La filiera musicale è ferma da un mese e i live sui vari social non servono a creare valore economico, al massimo servono per sperimentare qualche format da migliorare in futuro. La FIMI scrive in un comunicato sulla situazione che "dalle prime settimane emergono infatti evidenti i cali sul segmento fisico (CD e vinili) di oltre il 60%, sui diritti connessi di oltre il 70% (dovuta alla chiusura di esercizi commerciali e all’assenza di eventi) e sulle sincronizzazioni in grave sofferenza. Anche lo streaming soffre a causa dell’assenza di nuove release, che solitamente fanno da traino agli ascolti, e della scarsa mobilità dei consumatori (secondo i dati IFPI, in Italia il 76% di chi ascolta musica lo fa in auto, e il 43% nel tragitto casa-lavoro)". Insomma, stare a casa ha un effetto negativo sulla musica e sullo streaming, da anni settore portante per il settore. La gente non si sposta e ascolta meno in streaming.

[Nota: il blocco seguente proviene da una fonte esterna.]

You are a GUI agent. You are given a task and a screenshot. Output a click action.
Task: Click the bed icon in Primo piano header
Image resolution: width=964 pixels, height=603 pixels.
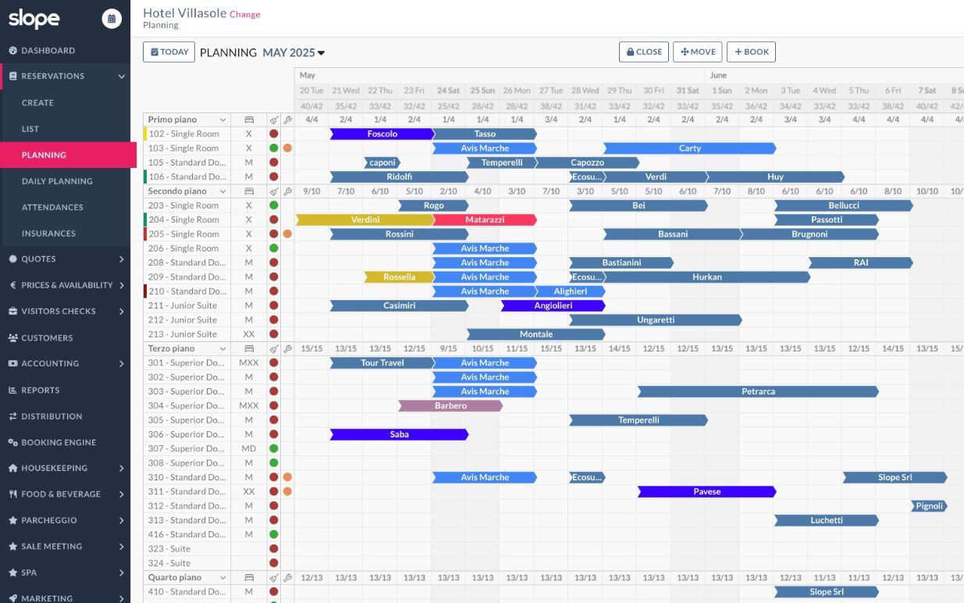click(x=249, y=120)
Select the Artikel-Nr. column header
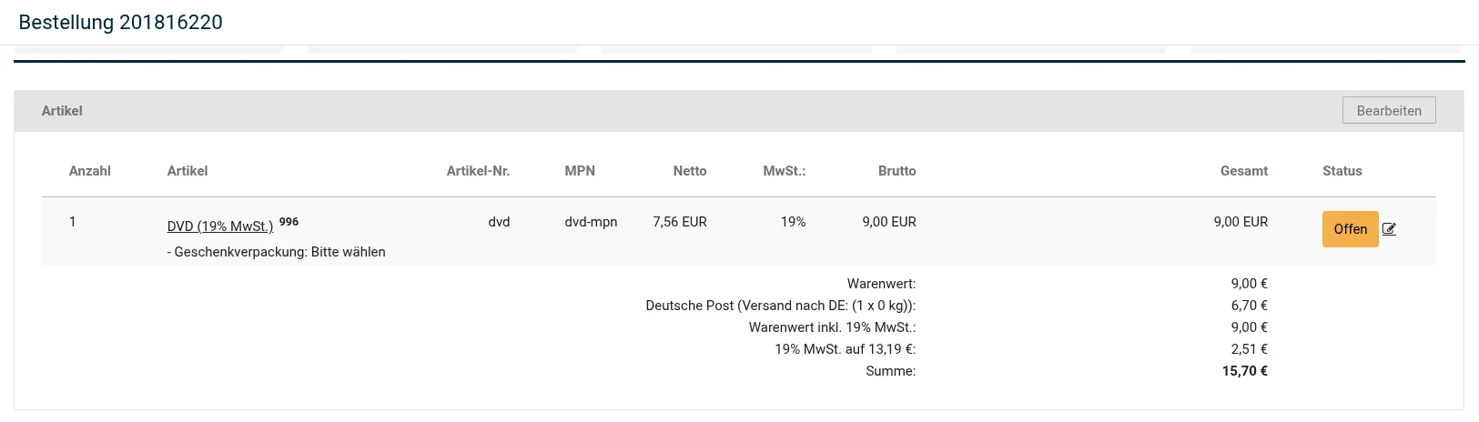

La crisi dopo un 2019 da record

Nel 2019 lo streaming, infatti, aveva fatto segnare un ulteriore incremento rispetto all'anno precedente con il +26.7%, portando il digitale a un totale, rispetto a tutto il segmento, di oltre il 70% di tutti i ricavi: "Rilevante è anche il sorpasso dell’audio streaming free sostenuto dalla pubblicità sullo streaming video, con 21 milioni di euro contro 18 milioni, confermando ancora una volta la presenza di un effettivo Value Gap nella remunerazione da piattaforme come YouTube". In declino, invece, il fisico, sceso del 13.8% e che nei prossimi giorni dovrà affrontare un ulteriore calo dovuto sia all'assenza degli instore, momenti in cui si compravano i cd e i vinili per farseli autografare dagli artisti, sia allo stop di Amazon che sta dando priorità ai beni di rima necessità (quindi varranno solo ordini da rivenditori terzi e senza i vantaggi di Prime).

La piccola luce del Bonus Cultura

La FIMI tenta anche di vedere un po' di luce in tutto questo buio, e mette in luce l'importanza del Bonus Cultura: "che ha generato ricavi per quasi 20 milioni di euro. Non a caso proprio l’estensione del bonus, appena rilanciato per i giovani nati nel 2001, a una più ampia platea di consumatori potrebbe essere uno degli strumenti – insieme a un allargamento del tax credit per le produzioni discografiche – da rendere strutturale nel dopo crisi". Le misure richieste, oltre a quelle previste dal decreto Cura Italia: "dovrebbero riguardare poi la fase di ripresa delle attività, con una focalizzazione su elementi fiscali, quali l’estensione del tax credit a tutte le opere, la riduzione dell’IVA al 4% così come per l’editoria e un allargamento della platea destinataria del bonus cultura".